Current Treatment Patterns and the Role of Upfront Autologous Stem Cell Transplantation in Patients with Peripheral T-Cell Lymphoma: A Korean Nationwide, Multicenter Prospective Registry Study (CISL 1404)
- Author:
Hyungwoo CHO
1
;
Dok Hyun YOON
;
Dong-Yeop SHIN
;
Youngil KOH
;
Sung-Soo YOON
;
Seok Jin KIM
;
Young Rok DO
;
Gyeong-Won LEE
;
Jae-Yong KWAK
;
Yong PARK
;
Min Kyoung KIM
;
Hye Jin KANG
;
Jun Ho YI
;
Kwai Han YOO
;
Won Sik LEE
;
Byeong Bae PARK
;
Jae Cheol JO
;
Hyeon-Seok EOM
;
Hyo Jung KIM
;
Seong Hyun JEONG
;
Young-Woong WON
;
Byeong Seok SOHN
;
Ji-Hyun KWON
;
Cheolwon SUH
;
Won Seog KIM
Author Information
- Publication Type:Original Article
- From:Cancer Research and Treatment 2023;55(2):684-692
- CountryRepublic of Korea
- Language:English
-
Abstract:
Purpose:We conducted a nationwide, multicenter, prospective registry study for newly diagnosed patients with peripheral T-cell lymphoma (PTCL) to better define the clinical characteristics, treatment patterns, survival outcomes, and the role of upfront autologous stem cell transplantation (ASCT) in these patients.
Materials and Methods:Patients with PTCL receiving chemotherapy with curative intent were registered and prospectively monitored. All patients were pathologically diagnosed with PTCL.
Results:A total of 191 patients with PTCL were enrolled in this prospective registry study. PTCL, not otherwise specified (PTCL-NOS) was the most common pathologic subtype (n=80, 41.9%), followed by angioimmunoblastic T-cell lymphoma (AITL) (n=60, 31.4%). With a median follow-up duration of 3.9 years, the 3-year progression-free survival (PFS) and overall survival (OS) rates were 39.5% and 60.4%, respectively. The role of upfront ASCT was evaluated in patients who were considered transplant-eligible (n=59).

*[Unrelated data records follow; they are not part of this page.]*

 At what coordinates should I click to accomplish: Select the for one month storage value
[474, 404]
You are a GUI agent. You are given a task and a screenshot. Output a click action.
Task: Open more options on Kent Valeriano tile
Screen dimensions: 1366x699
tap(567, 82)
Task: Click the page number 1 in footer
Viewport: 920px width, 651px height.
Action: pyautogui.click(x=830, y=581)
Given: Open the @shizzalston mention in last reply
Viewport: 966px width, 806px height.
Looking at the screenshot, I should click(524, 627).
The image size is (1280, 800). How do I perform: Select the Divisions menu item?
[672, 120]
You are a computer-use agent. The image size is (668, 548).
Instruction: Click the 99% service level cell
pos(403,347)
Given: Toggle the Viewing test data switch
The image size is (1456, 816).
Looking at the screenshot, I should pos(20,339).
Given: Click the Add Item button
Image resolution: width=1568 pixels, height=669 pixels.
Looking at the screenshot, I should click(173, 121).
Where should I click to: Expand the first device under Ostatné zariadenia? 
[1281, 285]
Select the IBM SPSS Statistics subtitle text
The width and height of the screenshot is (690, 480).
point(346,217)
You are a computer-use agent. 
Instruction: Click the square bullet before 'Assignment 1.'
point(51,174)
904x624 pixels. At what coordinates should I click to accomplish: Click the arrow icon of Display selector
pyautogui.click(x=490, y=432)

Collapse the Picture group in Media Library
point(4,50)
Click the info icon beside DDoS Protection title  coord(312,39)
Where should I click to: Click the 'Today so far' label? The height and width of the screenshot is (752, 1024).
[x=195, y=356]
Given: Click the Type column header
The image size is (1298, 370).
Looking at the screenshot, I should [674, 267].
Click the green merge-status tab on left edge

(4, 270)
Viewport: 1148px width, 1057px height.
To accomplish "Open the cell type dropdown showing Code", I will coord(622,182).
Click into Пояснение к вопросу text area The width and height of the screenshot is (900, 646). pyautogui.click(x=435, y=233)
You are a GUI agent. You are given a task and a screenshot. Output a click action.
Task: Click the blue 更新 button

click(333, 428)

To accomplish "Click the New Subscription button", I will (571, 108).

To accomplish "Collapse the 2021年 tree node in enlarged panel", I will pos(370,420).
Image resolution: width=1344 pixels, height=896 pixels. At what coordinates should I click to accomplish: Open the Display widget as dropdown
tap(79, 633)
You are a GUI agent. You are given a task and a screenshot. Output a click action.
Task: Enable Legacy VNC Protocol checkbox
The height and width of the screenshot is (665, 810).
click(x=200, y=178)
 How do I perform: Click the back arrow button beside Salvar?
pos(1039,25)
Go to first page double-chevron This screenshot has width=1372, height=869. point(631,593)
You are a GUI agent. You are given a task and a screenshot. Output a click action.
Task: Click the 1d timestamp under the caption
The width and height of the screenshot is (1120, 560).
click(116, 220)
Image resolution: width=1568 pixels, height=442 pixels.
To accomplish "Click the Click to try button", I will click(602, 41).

ASCT was performed as an upfront consolidative treatment in 32 (54.2%) of these patients. There were no significant differences in PFS and OS between the ASCT and non-ASCT groups for all patients (n=59) and for patients with PTCL-NOS (n=26). However, in patients with AITL, the ASCT group was associated with significantly better PFS than the non-ASCT group, although there was no significant difference in OS.
Conclusion:The current study demonstrated that the survival outcomes with the current treatment options remain poor for patients with PTCL-NOS. Upfront ASCT may provide a survival benefit for patients with AITL, but not PTCL-NOS.